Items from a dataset
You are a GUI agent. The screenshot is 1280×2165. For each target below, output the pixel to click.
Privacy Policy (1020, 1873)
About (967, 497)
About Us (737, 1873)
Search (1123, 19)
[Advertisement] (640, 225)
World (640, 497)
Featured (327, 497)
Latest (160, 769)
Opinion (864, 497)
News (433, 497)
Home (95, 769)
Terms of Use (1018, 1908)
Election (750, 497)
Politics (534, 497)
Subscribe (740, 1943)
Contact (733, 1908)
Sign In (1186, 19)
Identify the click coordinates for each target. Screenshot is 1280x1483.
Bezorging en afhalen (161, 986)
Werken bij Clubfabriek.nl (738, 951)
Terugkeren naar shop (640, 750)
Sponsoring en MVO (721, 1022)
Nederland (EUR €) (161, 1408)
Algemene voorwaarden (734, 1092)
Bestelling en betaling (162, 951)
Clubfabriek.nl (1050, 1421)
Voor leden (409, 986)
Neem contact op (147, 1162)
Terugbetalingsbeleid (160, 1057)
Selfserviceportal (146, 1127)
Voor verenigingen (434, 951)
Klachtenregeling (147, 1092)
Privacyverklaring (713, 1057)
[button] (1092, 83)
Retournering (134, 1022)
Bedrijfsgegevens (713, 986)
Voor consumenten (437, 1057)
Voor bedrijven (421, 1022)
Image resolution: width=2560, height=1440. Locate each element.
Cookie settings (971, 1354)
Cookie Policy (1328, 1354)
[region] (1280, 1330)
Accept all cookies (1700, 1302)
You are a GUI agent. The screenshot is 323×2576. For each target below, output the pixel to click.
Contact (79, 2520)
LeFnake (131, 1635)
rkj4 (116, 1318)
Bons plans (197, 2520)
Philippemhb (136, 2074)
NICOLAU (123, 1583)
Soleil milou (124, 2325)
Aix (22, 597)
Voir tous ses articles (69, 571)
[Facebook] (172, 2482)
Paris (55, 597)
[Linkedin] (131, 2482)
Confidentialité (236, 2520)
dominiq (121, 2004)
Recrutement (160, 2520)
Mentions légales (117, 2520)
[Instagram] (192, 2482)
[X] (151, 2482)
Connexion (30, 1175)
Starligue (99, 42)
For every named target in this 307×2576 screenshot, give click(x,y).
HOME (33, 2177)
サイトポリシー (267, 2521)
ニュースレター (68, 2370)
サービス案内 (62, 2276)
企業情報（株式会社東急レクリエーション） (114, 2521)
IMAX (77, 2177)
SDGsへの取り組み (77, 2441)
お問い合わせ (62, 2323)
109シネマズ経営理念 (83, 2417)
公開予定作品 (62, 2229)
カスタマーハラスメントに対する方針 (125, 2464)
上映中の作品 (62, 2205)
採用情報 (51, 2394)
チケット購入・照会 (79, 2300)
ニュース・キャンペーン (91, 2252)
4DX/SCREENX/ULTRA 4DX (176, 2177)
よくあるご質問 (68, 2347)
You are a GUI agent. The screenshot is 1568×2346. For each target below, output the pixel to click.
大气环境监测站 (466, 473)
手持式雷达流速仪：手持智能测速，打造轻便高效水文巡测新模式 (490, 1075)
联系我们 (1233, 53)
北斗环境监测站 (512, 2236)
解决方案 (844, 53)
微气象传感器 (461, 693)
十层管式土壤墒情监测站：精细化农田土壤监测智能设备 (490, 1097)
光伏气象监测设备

» What you should do
Return what is listed above, exactly and completely.

» Reply to the task
You are a GUI agent. The screenshot is 1280×2165. For each target below, output the pixel to click.
Privacy Policy (1020, 1873)
About (967, 497)
About Us (737, 1873)
Search (1123, 19)
[Advertisement] (640, 225)
World (640, 497)
Featured (327, 497)
Latest (160, 769)
Opinion (864, 497)
News (433, 497)
Home (95, 769)
Terms of Use (1018, 1908)
Election (750, 497)
Politics (534, 497)
Subscribe (740, 1943)
Contact (733, 1908)
Sign In (1186, 19)
Identify the click coordinates for each target. Screenshot is 1280x1483.
Bezorging en afhalen (161, 986)
Werken bij Clubfabriek.nl (738, 951)
Terugkeren naar shop (640, 750)
Sponsoring en MVO (721, 1022)
Nederland (EUR €) (161, 1408)
Algemene voorwaarden (734, 1092)
Bestelling en betaling (162, 951)
Clubfabriek.nl (1050, 1421)
Voor leden (409, 986)
Neem contact op (147, 1162)
Terugbetalingsbeleid (160, 1057)
Selfserviceportal (146, 1127)
Voor verenigingen (434, 951)
Klachtenregeling (147, 1092)
Privacyverklaring (713, 1057)
[button] (1092, 83)
Retournering (134, 1022)
Bedrijfsgegevens (713, 986)
Voor consumenten (437, 1057)
Voor bedrijven (421, 1022)
Image resolution: width=2560, height=1440. Locate each element.
Cookie settings (971, 1354)
Cookie Policy (1328, 1354)
[region] (1280, 1330)
Accept all cookies (1700, 1302)
You are a GUI agent. The screenshot is 323×2576. For each target below, output the pixel to click.
Contact (79, 2520)
LeFnake (131, 1635)
rkj4 (116, 1318)
Bons plans (197, 2520)
Philippemhb (136, 2074)
NICOLAU (123, 1583)
Soleil milou (124, 2325)
Aix (22, 597)
Voir tous ses articles (69, 571)
[Facebook] (172, 2482)
Paris (55, 597)
[Linkedin] (131, 2482)
Confidentialité (236, 2520)
dominiq (121, 2004)
Recrutement (160, 2520)
Mentions légales (117, 2520)
[Instagram] (192, 2482)
[X] (151, 2482)
Connexion (30, 1175)
Starligue (99, 42)
For every named target in this 307×2576 screenshot, give click(x,y).
HOME (33, 2177)
サイトポリシー (267, 2521)
ニュースレター (68, 2370)
サービス案内 (62, 2276)
企業情報（株式会社東急レクリエーション） (114, 2521)
IMAX (77, 2177)
SDGsへの取り組み (77, 2441)
お問い合わせ (62, 2323)
109シネマズ経営理念 (83, 2417)
公開予定作品 (62, 2229)
カスタマーハラスメントに対する方針 (125, 2464)
上映中の作品 (62, 2205)
採用情報 (51, 2394)
チケット購入・照会 (79, 2300)
ニュース・キャンペーン (91, 2252)
4DX/SCREENX/ULTRA 4DX (176, 2177)
よくあるご質問 (68, 2347)
You are a GUI agent. The screenshot is 1568×2346. For each target below, output the pixel to click.
大气环境监测站 (466, 473)
手持式雷达流速仪：手持智能测速，打造轻便高效水文巡测新模式 (490, 1075)
联系我们 (1233, 53)
北斗环境监测站 (512, 2236)
解决方案 (844, 53)
微气象传感器 (461, 693)
十层管式土壤墒情监测站：精细化农田土壤监测智能设备 (490, 1097)
光伏气象监测设备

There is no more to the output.